# K-Means

## Summary

**Keywords**:
- unsupervised learning
- distance-based

### Assumptions

- Groups or clusters similar points together, revealing underlying patterns
- Distance-based algorithm
    - So, scaling / standardization is important
- The main objective is to minimize the sum of distances between the points and their respective cluster centroid

#### Overall Model

- All data points in a cluster should be similar to each other
- The data points from different cluster should be as different as possible

### Pros

- Performs well if clusters have spherical shapes.
- Simple, a solid algorithm to start with.

### Cons

- Performs poorly for complicated geometric shapes.
    - In these cases, tranforming to a higher dimensional representation that makes the data linearly separable works well. One example of this is Spectral Clustering.
- It gives more weight to bigger clusters, so if a smaller cluster exists it will become divided + assigned to close, bigger clusters.
- Can get stuck in a local minima depending on initialization.
- Can perform poorly when features are in high dimensions.

### Common Use Cases

- Customer segmentation
    - Strategizing around these clusters and our understanding of how these customers may evolve over time.
- Document clustering
- Image segmentation
- Recommendation enginges (to find similar items, i.e.
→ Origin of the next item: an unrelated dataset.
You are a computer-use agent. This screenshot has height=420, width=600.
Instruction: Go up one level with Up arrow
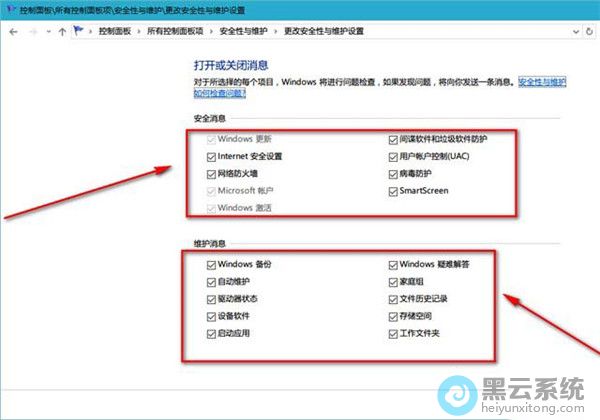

Your Daily Mixes on Spotify)


## How It Works

Because it is distance-based, don't forget to scale values first.

1. Choose k.
2. Randomly select the centroid for each cluster from data points.
3. Assign all points to the closest cluster centroid.
4. Compute the centroids of the newly formed clusters.
5. Repeat steps 3 and 4 until:
    1. Controids of newly formed cluster do not change, or
    2. Points remain in the same cluster, or
    3. Maximum number of iterations are reached.

### Choosing the Right k

- The maximum k is equal to the number of observations in the dataset

#### Elbow Method

- Plot an **elbow curve**, where the x-axis is the number of clusters k and the y-axis is an evaluation metric
    - Intertia and the Dunn Index are commonly used as the evaluation metric
    - The cluster(s) k where the evaluation metric's decrease becomes constant represents optimal k value(s)
- Consider computation cost

#### Silhouette Method

- The **silhouette coefficient** measures how similar a data point is within-cluster compared to other clusters
- $S(i)=\frac{b(i)-a(i)}{max(a(i), b(i))}$
    - Where $S(i)$ is the silhouette coefficient of the data point i
    - Where $a(i)$ is the average distance between i and all the other data points in the cluster to which i belongs
    - Where $b(i)$ is the average distance from i to all the other clusters to which i does not belong
- Then take the average silhouette for every k and plot, with k on the x-axis and the average silhouette on the y-axis
- The value of the coefficient is between $[-1, 1]$, with 1 meaning the data points are very compact within their clsuters and far away from the other clusters. Values near 0 denote overlapping clusters.

![](img/ai.png)

![](img/bi.png)

### K-Means++

K-Means++ chooses the initial values of the cluster centriods by:

1. The first cluster centroid is chosen uniformly at random from the data points.
2. Compute distance of each data point from the chosen centroid(s).
3. Then, choose the new cluster center from the data points with the largest distance.
4. Repeat steps 2 and 3 until k centroids have been chosen.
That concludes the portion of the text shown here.